We’re betting that diverse sources of information and inspiration from people solving their own problems will make us more real time, more responsive and closer to people living in poverty or facing the effects of climate change. Another related sign of success for our labs will be how diverse their portfolios of experiments are. We’re looking to spread our bets so conflicting, opposing hypotheses are welcome, as are those that cover the full range of regulatory, behavioral and technological solutions to address complex problems.
Decision Making: where learning meets action
We’re running an experiment at scale to create a learning network of labs. Building on our sense-making journey, one thing is clear: learning meets action when people make decisions based on new intelligence.

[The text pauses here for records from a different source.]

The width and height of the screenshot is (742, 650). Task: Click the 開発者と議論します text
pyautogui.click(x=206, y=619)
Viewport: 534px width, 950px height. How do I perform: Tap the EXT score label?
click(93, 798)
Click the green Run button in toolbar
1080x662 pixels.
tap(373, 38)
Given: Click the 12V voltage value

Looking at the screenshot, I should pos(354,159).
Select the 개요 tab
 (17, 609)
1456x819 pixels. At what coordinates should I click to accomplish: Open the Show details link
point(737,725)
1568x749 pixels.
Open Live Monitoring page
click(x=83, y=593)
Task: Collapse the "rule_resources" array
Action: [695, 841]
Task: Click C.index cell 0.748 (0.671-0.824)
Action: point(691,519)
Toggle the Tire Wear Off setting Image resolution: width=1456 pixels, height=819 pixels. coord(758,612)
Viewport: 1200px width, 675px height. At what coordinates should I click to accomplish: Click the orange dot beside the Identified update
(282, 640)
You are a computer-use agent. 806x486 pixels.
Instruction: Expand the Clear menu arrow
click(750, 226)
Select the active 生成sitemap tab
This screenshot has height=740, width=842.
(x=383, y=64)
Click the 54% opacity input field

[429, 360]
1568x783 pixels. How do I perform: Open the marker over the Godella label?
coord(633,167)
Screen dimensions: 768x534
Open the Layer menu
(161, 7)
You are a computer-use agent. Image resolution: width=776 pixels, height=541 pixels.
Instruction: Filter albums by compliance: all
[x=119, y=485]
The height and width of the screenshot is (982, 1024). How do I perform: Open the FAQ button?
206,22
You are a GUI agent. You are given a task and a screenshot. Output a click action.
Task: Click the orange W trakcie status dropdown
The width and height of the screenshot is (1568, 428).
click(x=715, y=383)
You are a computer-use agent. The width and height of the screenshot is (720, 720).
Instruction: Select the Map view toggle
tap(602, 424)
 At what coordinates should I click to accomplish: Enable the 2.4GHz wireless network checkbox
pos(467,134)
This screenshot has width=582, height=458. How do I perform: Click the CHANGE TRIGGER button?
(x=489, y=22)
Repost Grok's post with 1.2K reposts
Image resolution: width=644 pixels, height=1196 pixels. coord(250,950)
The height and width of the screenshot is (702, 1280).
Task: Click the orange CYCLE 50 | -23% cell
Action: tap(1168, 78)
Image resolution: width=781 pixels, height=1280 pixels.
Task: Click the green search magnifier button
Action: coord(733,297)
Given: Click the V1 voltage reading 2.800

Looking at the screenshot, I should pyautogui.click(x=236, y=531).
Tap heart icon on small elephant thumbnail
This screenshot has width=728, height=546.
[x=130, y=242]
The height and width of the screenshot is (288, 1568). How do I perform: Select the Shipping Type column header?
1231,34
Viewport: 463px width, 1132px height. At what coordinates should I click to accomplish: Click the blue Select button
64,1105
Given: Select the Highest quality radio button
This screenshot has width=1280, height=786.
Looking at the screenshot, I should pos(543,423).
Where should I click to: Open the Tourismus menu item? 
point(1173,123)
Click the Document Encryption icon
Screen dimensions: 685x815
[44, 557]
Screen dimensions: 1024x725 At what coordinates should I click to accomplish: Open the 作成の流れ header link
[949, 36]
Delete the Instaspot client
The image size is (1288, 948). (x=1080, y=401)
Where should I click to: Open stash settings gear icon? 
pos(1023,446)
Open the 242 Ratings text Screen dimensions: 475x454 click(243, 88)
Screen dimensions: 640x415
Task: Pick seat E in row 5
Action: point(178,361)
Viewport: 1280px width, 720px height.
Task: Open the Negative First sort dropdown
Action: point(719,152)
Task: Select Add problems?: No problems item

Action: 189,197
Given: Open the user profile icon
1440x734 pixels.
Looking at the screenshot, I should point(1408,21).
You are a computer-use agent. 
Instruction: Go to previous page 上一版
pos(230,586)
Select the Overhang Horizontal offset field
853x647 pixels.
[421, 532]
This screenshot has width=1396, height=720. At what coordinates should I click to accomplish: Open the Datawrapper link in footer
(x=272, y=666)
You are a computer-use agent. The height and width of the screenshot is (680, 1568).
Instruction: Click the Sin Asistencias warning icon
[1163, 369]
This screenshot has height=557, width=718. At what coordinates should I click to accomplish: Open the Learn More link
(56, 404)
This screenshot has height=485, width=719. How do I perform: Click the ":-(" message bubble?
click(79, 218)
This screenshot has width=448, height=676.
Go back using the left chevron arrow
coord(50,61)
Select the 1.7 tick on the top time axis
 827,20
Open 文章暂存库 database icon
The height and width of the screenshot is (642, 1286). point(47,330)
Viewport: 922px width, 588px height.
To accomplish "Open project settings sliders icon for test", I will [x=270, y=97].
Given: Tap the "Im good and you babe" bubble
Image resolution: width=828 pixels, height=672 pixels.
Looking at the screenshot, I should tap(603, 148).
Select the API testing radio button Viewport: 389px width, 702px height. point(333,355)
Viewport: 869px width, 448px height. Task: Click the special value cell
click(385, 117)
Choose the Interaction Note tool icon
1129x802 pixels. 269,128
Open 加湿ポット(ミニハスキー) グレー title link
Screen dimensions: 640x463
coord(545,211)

What could this look like? It could be mayors and ministers taking decisions based on real time data, and citizens’ knowledge and experience. Maybe it means countries in Africa having machine learning at their fingertips and the privacy and ethical frameworks to protect people from adverse effects of combining data sources. Maybe it means climate campaigners designing their outreach based on the latest behavioural insights showing us how the human mind can comprehend existential threats. Lots of possibilities. But bottom line: a sign of success for our lab network is someone somewhere making a decision or a pivot (that involves human or financial resources) based on the solutions, insights and tests coming from our labs.
Spreading the lab love through partner take up
Another sign of success for our lab network might also take the form of spreading of the model and its methods. For the UNDP Accelerator labs, we’ve seen early signs of this sprouting up already — for example in Da Nang, Vietnam, where the city will set up a lab inspired by the Accelerator Lab design. There are other potential spin offs in play in South Asia as well. Inside UNDP, we are seeing many UNDP offices beyond the original 60 interested in setting up Accelerator labs. Of course, we are not necessarily imagining that the structure of the Accelerator lab is the only way to see the approach disseminating.
The sign of success we are looking for are the ripple effects and spreading of the methods to infiltrate mainstream policy choices. So success could take the form of spreading such as:
- National innovation policies that value grassroots innovations such as those in Nepal and India
- Governments using experimentation before designing large scale reforms
- Real time data and collective intelligence methods seen as the go-to approach to undertake situation analyses
Value for Money and the Serendipitous Path — we need help on this one
As this experiment unfolds, these are early thoughts on what success looks like. Our team is working on a performance framework that vets this out more comprehensively. As we do, this is a genuine call for advice, input and ideas: how can the UNDP Accelerator lab network deliver on our promise while still following the serendipitous emergence that will unfold? If you’ve got methods you’ve used and seem promising, or if you dream of a non-linear way to show value for money — join the UNDP accelerator lab movement!
Huge thanks to Bas Leurs for the inspiration, feedback, visuals here. Not to mention the future application of your magic to take what is useful from these disconnected thoughts to inform a coherent Accelerator Lab performance framework.